Reichen ein paar Drohnen wirklich aus, um solch einschneidende Maßnahmen zu fordern, wie es kürzlich Kiesewetter als unbedingt notwendigen Schritt forderte? Hat die Politik die Demokratie endgültig in ihren letzten Resten beerdigt, indem sie den Willen des Souveräns komplett ignoriert, der zu einem großen Teil gegen die immer weitere Militarisierung und Berliner Kriegsbesoffenheit ist?
In einem Land, dessen Wirtschaft sich in rasantem Niedergang befindet, in dem die AfD zunehmend in Umfragen an der Spitze steht, in dem sich die Bürger zunehmend weniger sicher fühlen, in dem das Misstrauen in die Politiker ein nie gekanntes Ausmaß annimmt und in dessen Bevölkerung tiefe ungeheilte Wunden durch die Maßnahmen der Coronazeit klaffen, scheint so ein Spannungsfall eine gute Ablenkung zu sein. Wieder ist Angst das große Machtinstrument, es wird fleißig mit dem kollektiven Unbewussten gespielt, indem wieder einmal vom bösen Russen schwadroniert wird, völlig vergessend, wie viele Russen durch die Nazis umgekommen sind. Einer Bevölkerung, die seit Ausrufen der pandemischen Notlage vor fünf Jahren kaum zur Ruhe gekommen ist, mussten doch, kaum war jenes Todesvirus von der Bühne abgetreten, unsere westlichen Werte in der Ukraine verteidigt werden, nun zu suggerieren, dass wir uns kurz vor einem Krieg mit Russland befinden, streut Salz in offene Wunden. Viel zu wenig ist unsere Geschichte des letzten Jahrhunderts wirklich aufgearbeitet, wie die Coronazeit uns so deutlich vor Augen geführt hat. Menschen permanent in Angst zu halten durch das Suggerieren lebensbedrohender Szenarien, seien Viren, das Klima oder Drohnen der Auslöser, ist eine Form von psychischer Folter. Leben wird dann zu einem Überleben und all die Erlebnisse aus den letzten beiden Weltkriegen, die noch in der DNA von uns allen leben, werden unweigerlich getriggert.
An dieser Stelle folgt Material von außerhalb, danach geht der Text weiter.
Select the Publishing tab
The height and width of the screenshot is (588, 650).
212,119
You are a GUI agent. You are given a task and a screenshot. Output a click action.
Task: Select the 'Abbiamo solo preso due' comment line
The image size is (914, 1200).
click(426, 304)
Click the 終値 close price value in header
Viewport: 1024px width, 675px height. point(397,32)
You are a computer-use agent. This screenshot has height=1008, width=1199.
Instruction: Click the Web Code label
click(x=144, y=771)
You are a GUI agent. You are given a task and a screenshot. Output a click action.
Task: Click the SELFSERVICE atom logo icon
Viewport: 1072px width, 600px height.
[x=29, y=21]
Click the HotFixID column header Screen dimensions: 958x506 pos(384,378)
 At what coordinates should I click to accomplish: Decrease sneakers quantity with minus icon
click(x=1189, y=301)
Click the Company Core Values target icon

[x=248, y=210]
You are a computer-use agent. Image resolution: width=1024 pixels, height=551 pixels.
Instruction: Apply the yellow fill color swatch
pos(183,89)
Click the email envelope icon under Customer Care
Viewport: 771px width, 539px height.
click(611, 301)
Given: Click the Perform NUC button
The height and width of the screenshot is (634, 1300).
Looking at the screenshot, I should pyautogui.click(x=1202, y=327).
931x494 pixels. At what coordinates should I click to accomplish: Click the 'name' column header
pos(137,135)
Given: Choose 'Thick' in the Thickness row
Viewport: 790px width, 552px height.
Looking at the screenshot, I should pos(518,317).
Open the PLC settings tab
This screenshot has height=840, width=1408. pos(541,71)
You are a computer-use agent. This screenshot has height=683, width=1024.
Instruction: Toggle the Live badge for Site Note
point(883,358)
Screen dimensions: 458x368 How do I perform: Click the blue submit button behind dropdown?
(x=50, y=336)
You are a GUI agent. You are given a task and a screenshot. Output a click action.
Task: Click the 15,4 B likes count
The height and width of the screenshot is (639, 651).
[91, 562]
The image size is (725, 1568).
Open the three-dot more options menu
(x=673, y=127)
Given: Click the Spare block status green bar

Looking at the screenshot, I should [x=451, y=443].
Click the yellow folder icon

Vor einigen Jahren führten wir Krieg gegen einen Virus, nun sollen wir echten Krieg führen. In völliger Geschichtsvergessenheit und in völliger Ignoranz davon, dass heutige Atombomben, wie sie die USA und Russland besitzen, noch viel größere Sprengkraft als jene von Hiroshima haben und Europa in Sekunden auslöschen könnten, wird verbal immer weiter aufgerüstet, als würden wir immer noch allein mit Schwertern auf dem Schlachtfeld stehen.
Jener ominöse Spannungsfall wurde im Jahr 1968 als Teil der Notstandsverfassung verabschiedet. Seit Ende der 50er Jahre wurde im Kontext des Kalten Krieges über entsprechende Änderungen diskutiert, doch Widerstände in der SPD, in den Gewerkschaften und in der Zivilgesellschaft verhinderten eine Einigung. Erst die große Koalition unter Kiesinger verfügte über die notwendige Zweidrittelmehrheit und brachte das Vorhaben durch den Bundestag, begleitet von massiven Protesten.
Berühmt geworden ist jener Satz von Willy Brandt: „Wer einmal mit dem Notstand spielen sollte, um die Freiheit einzuschränken, wird meine Freunde und mich auf den Barrikaden zur Verteidigung der Demokratie finden, und dies ist ganz wörtlich gemeint.“
Bitte, lasst uns alle auf die Barrikaden gehen, um die Demokratie wiederzubeleben und um gemeinsam für den Frieden einzustehen.